## EXERCISE BRIEF
Begin at the line below that holds "The height and" and end at the line that holds "Screen dimensions: 900x563", transcribing each line exactly and skipping any picture.

[GIVEN RECORDS]

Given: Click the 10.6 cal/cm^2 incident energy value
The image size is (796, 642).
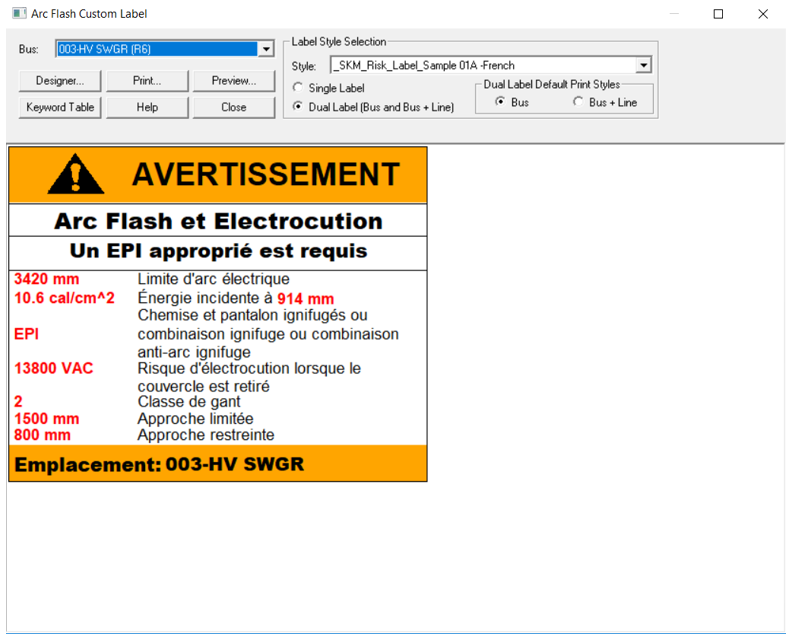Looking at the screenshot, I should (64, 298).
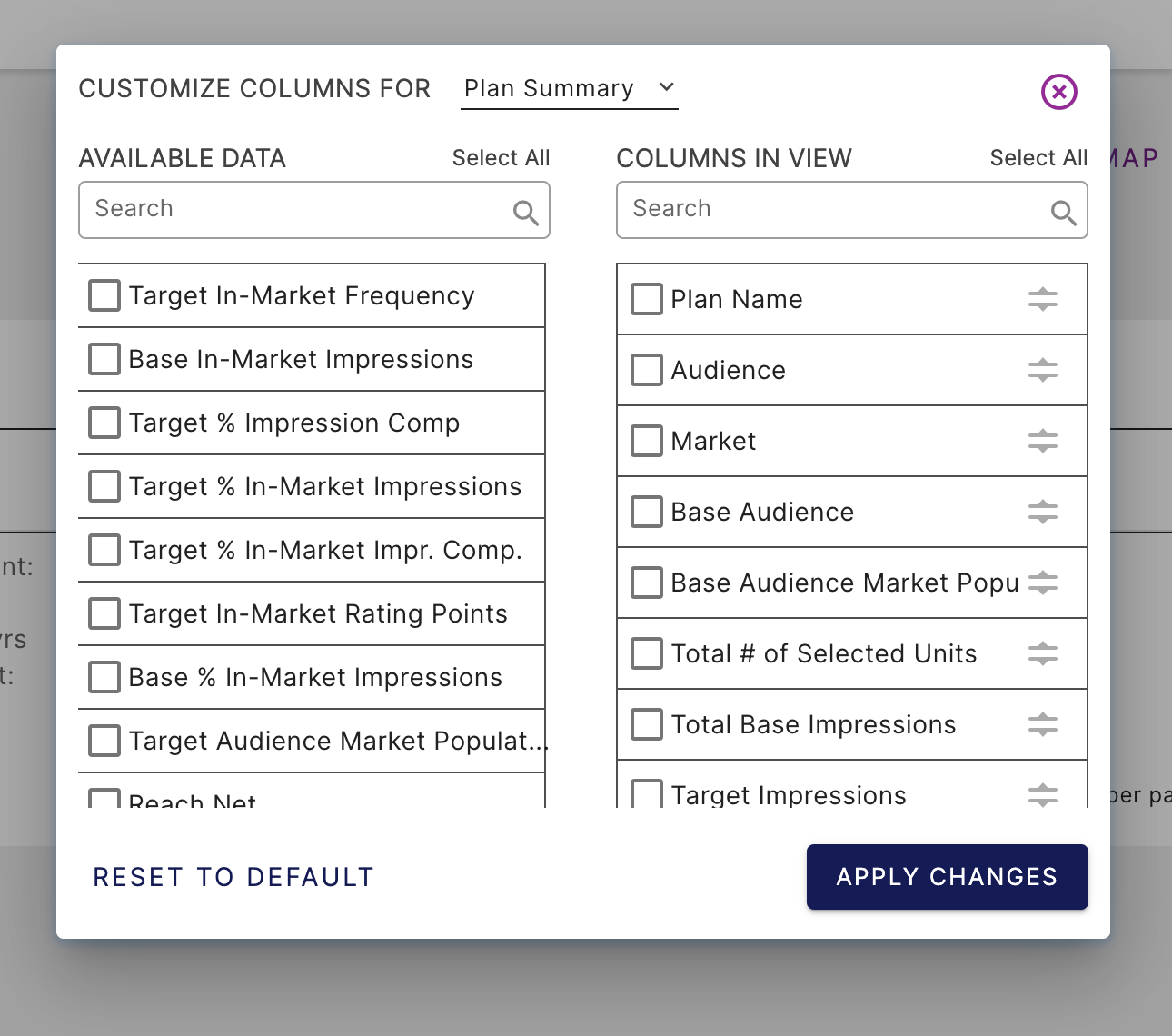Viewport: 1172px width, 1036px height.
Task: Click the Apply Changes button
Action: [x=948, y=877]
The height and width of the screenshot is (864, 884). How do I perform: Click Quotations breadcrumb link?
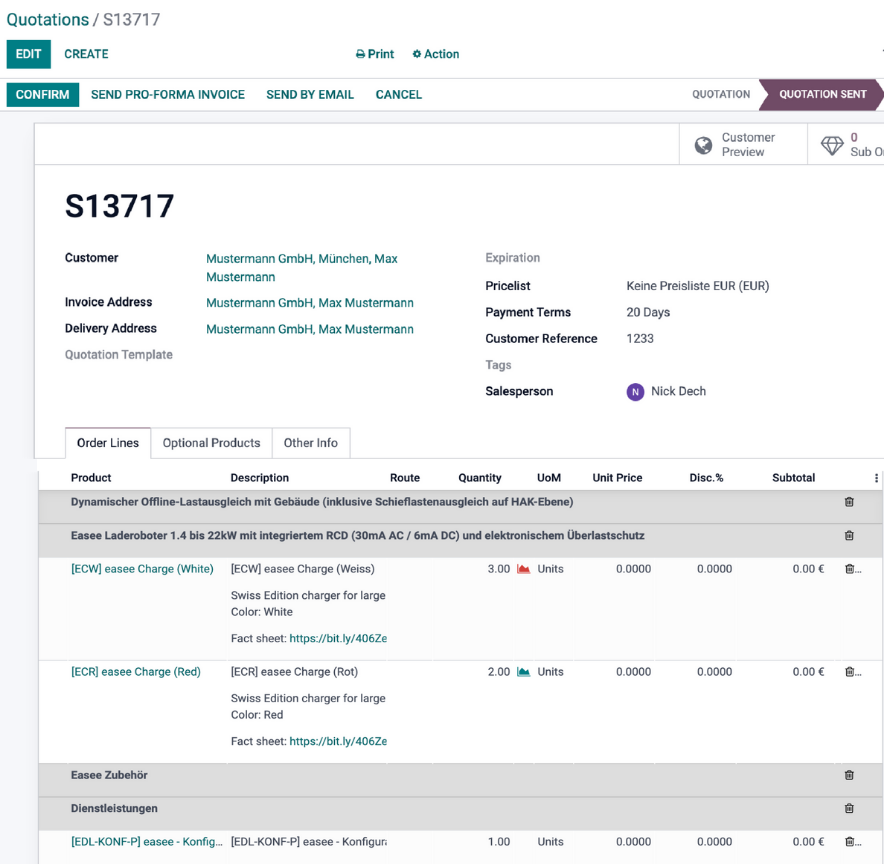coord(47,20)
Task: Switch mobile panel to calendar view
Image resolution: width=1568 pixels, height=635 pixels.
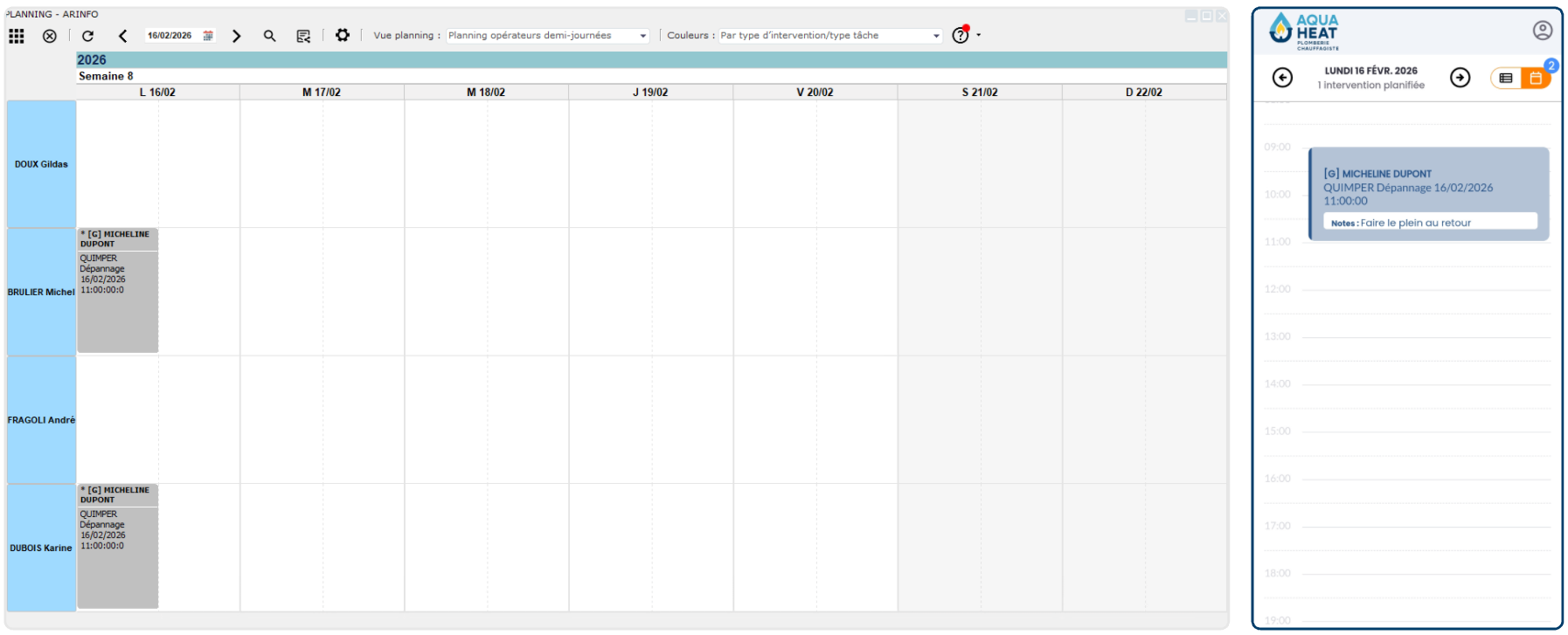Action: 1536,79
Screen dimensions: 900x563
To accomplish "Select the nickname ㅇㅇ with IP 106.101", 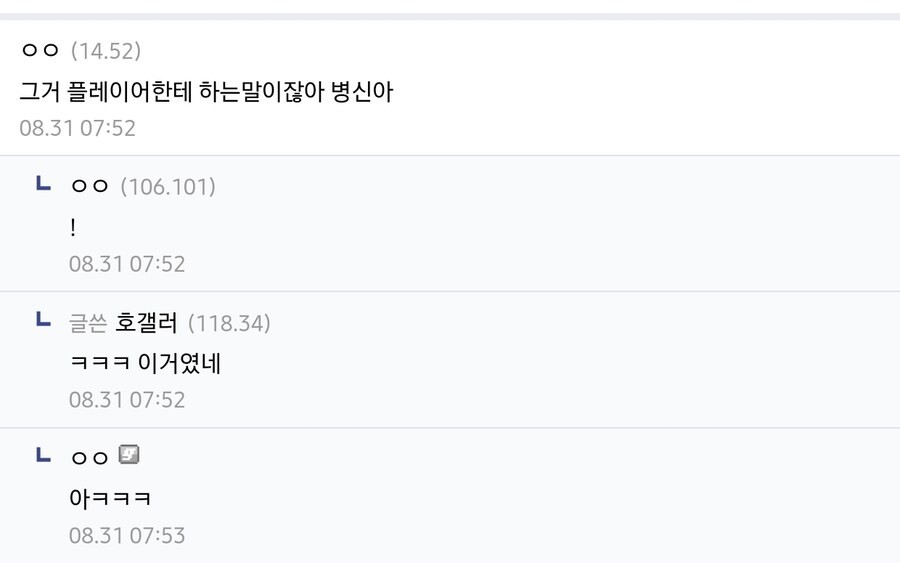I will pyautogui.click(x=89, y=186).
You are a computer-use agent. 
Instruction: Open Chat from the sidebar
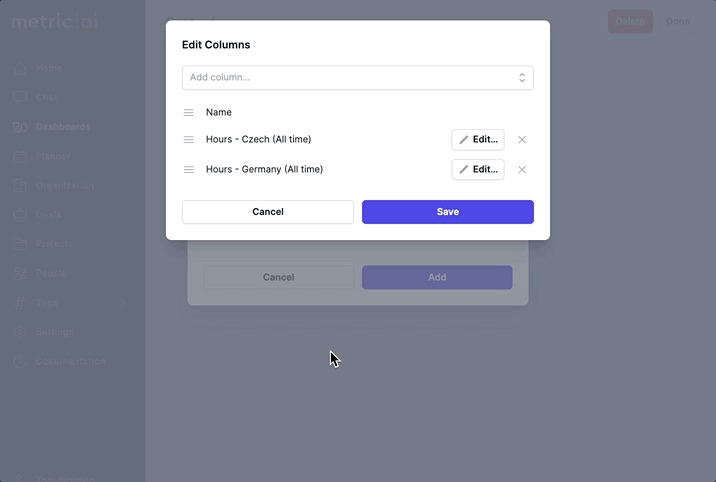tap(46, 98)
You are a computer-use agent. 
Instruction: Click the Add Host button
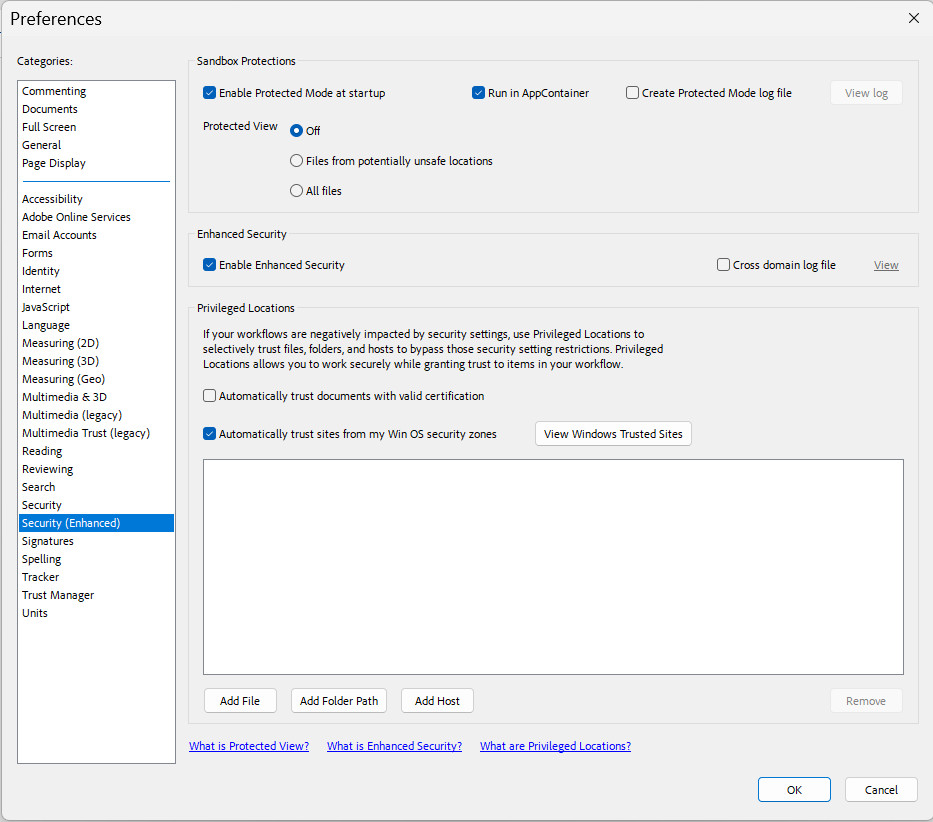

[/GIVEN RECORDS]

## TASK RESULT
The height and width of the screenshot is (864, 884). How do I perform: Click Quotations breadcrumb link?
coord(47,20)
Task: Switch mobile panel to calendar view
Image resolution: width=1568 pixels, height=635 pixels.
Action: 1536,79
Screen dimensions: 900x563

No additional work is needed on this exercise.